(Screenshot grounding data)
'''

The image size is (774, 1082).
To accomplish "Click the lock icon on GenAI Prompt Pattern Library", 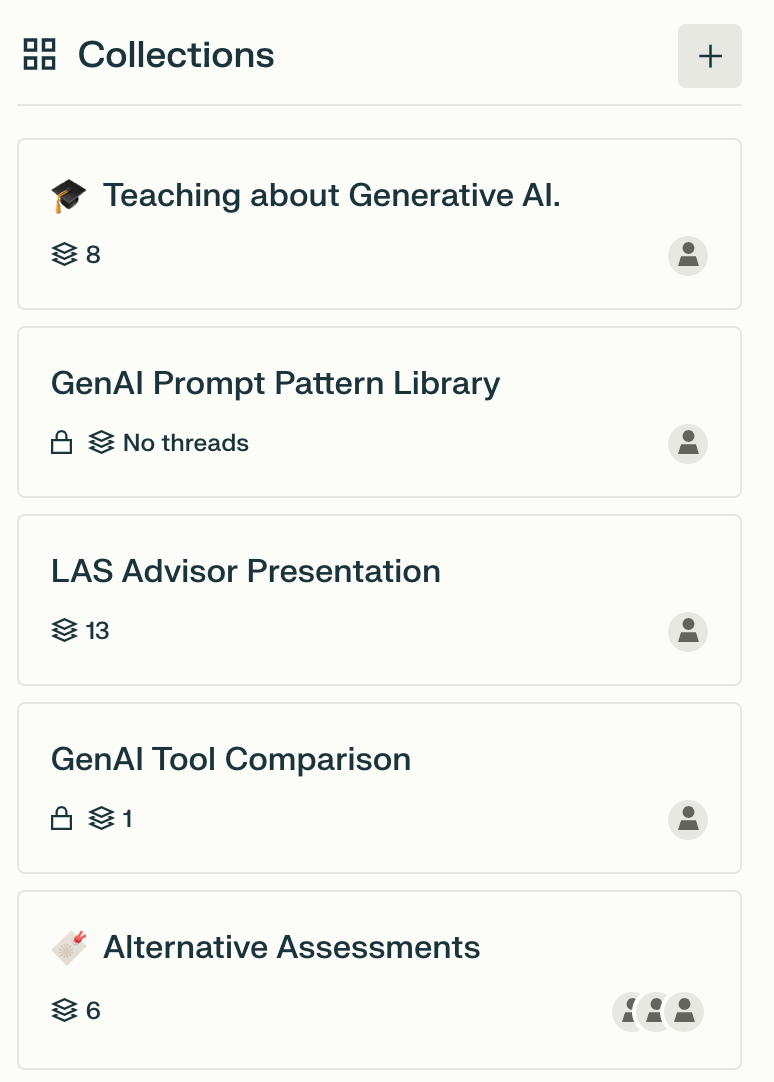I will point(62,442).
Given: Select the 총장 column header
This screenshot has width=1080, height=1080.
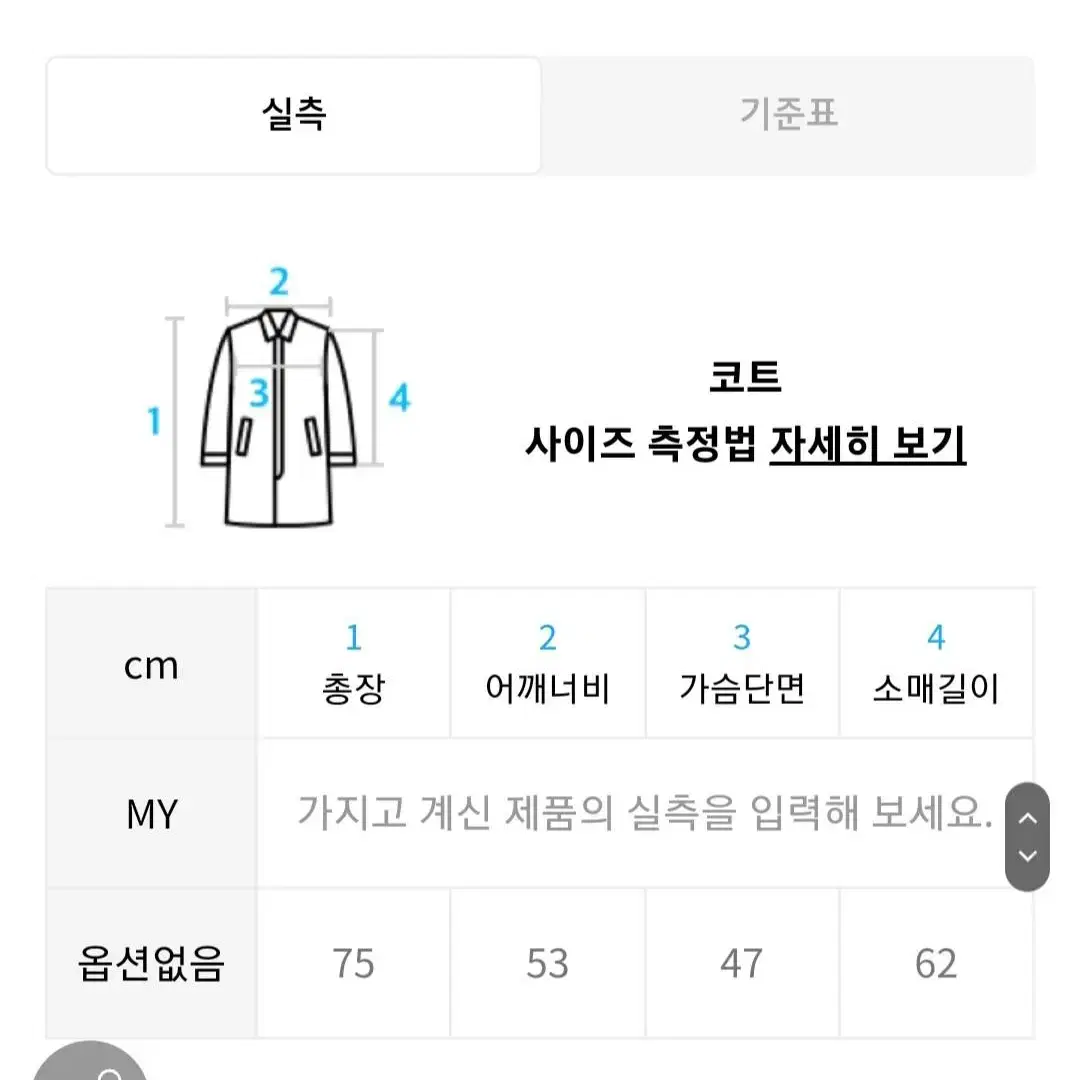Looking at the screenshot, I should coord(353,663).
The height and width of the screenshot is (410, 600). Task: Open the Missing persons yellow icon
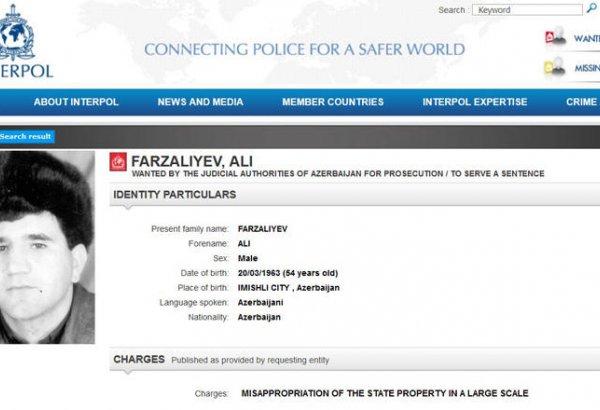coord(555,67)
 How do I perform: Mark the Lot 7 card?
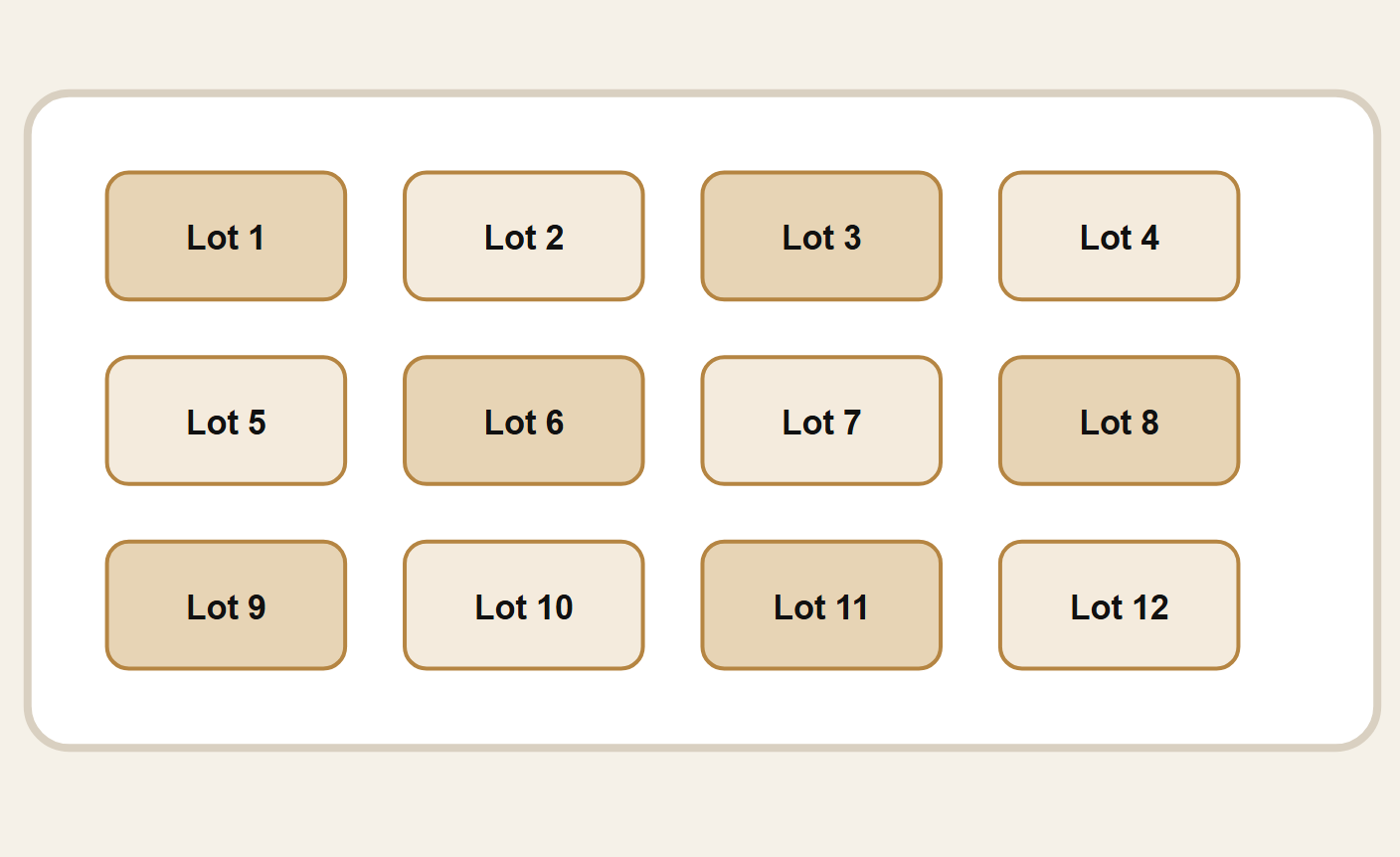click(821, 421)
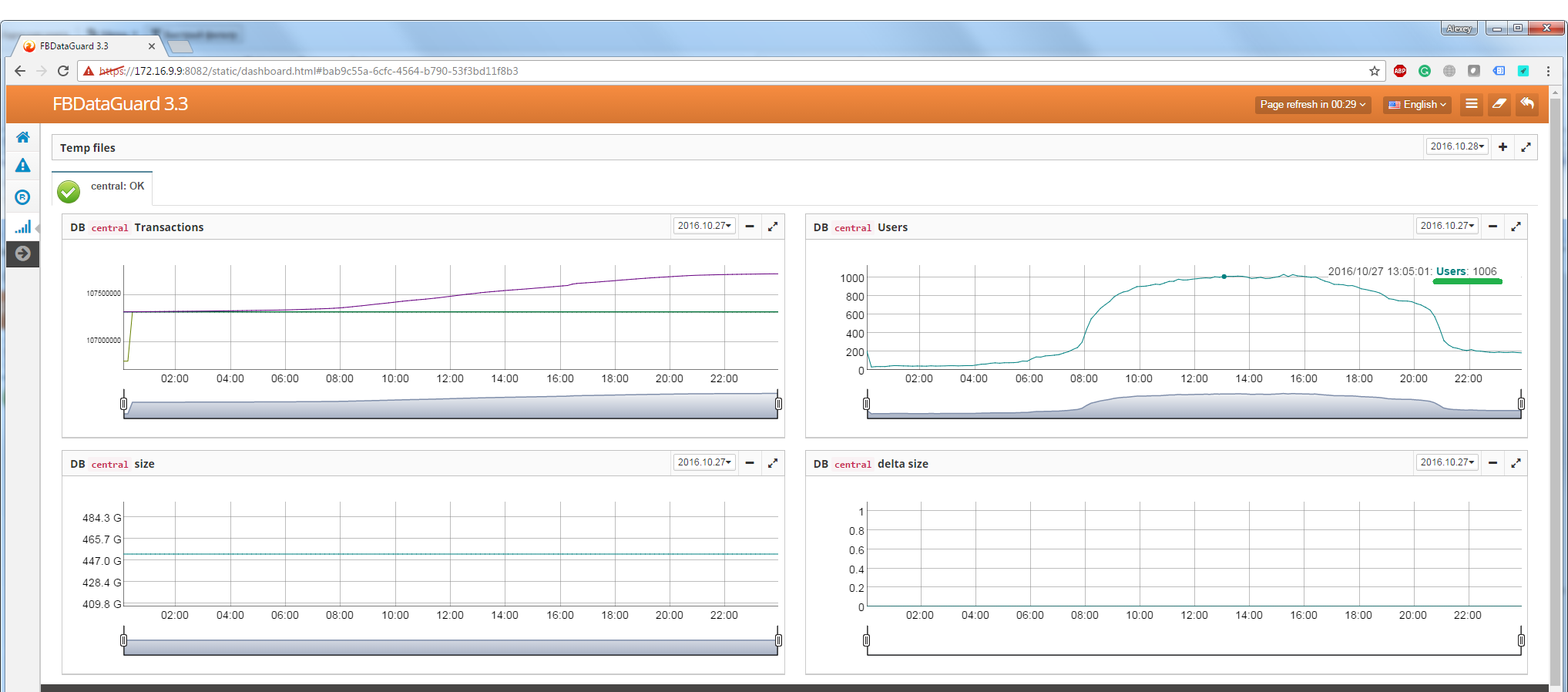Open the English language dropdown
1568x692 pixels.
coord(1417,105)
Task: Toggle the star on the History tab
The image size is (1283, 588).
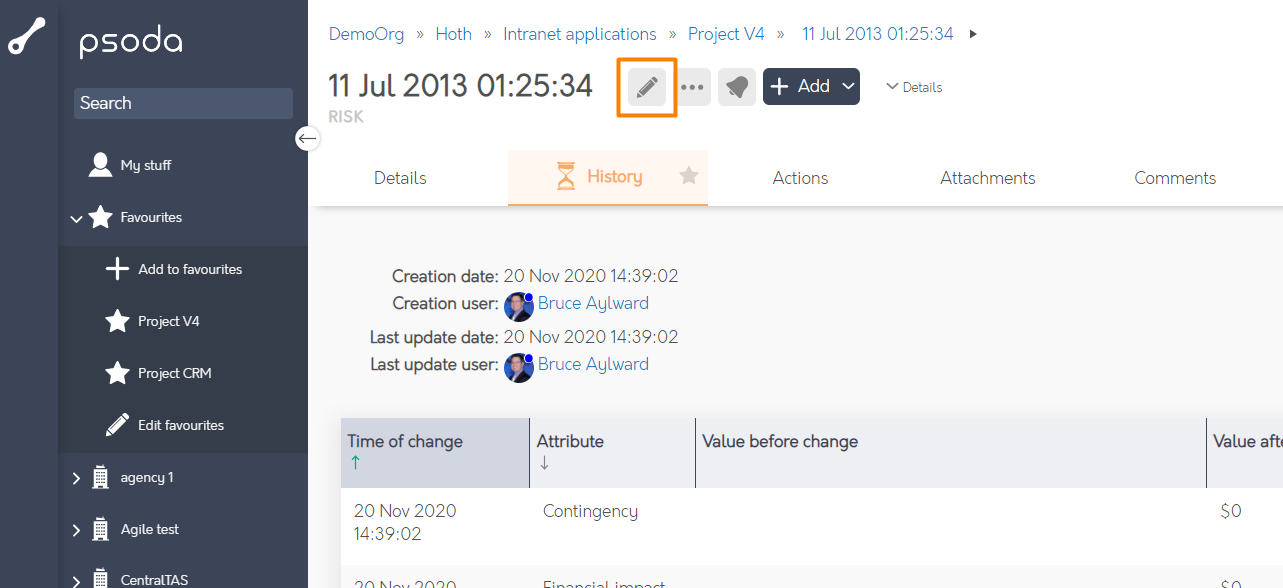Action: pos(689,176)
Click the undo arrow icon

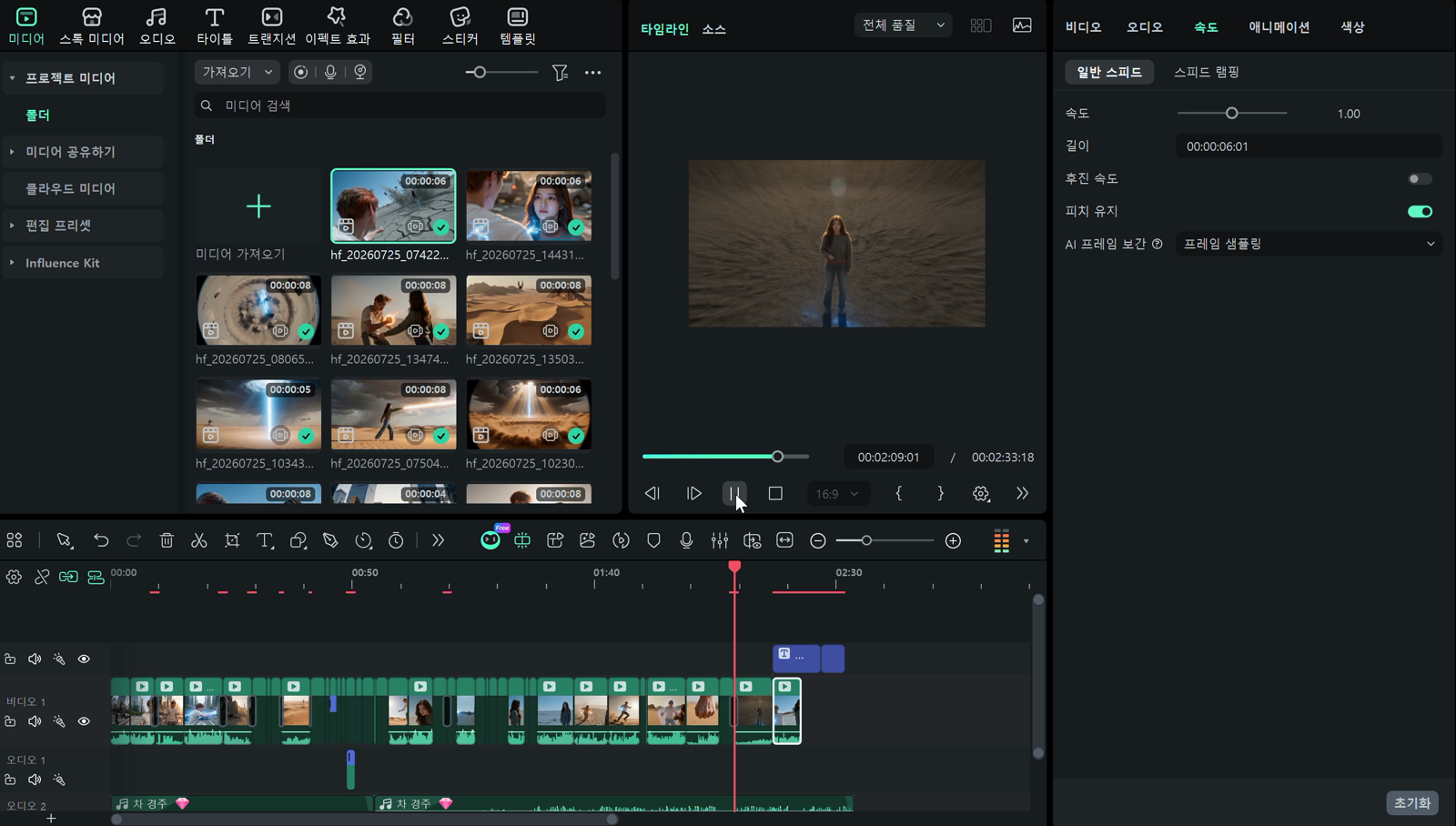tap(101, 540)
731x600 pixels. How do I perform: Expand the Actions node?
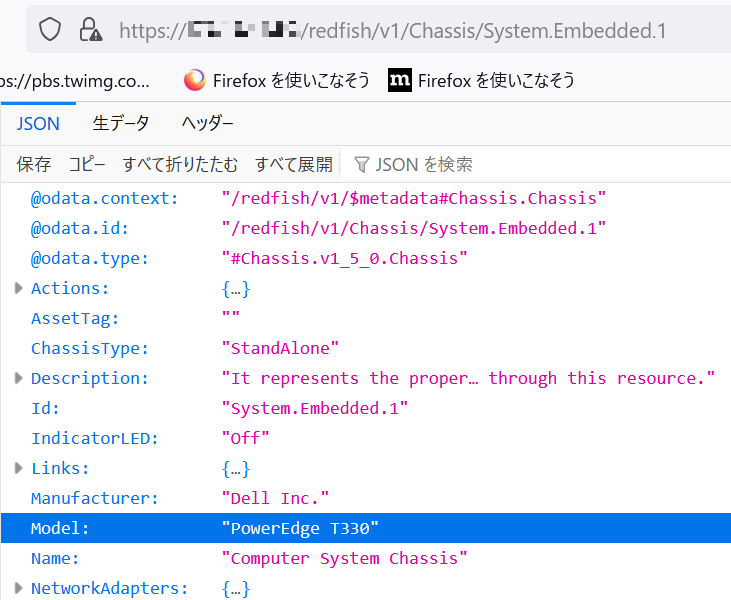[x=18, y=289]
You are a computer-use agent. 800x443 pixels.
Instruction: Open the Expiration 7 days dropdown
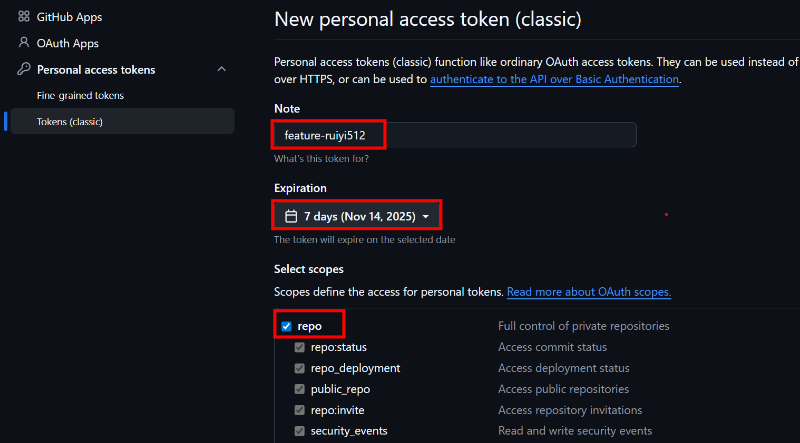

'''

- [Problem to work on]: Starting at the line with "731x600 pixels. How", reproduce exactly each line through the end of the entries, including the first and the last, and skip the pictures.

- [Your response]:
731x600 pixels. How do I perform: Expand the Actions node?
[x=18, y=289]
You are a computer-use agent. 800x443 pixels.
Instruction: Open the Expiration 7 days dropdown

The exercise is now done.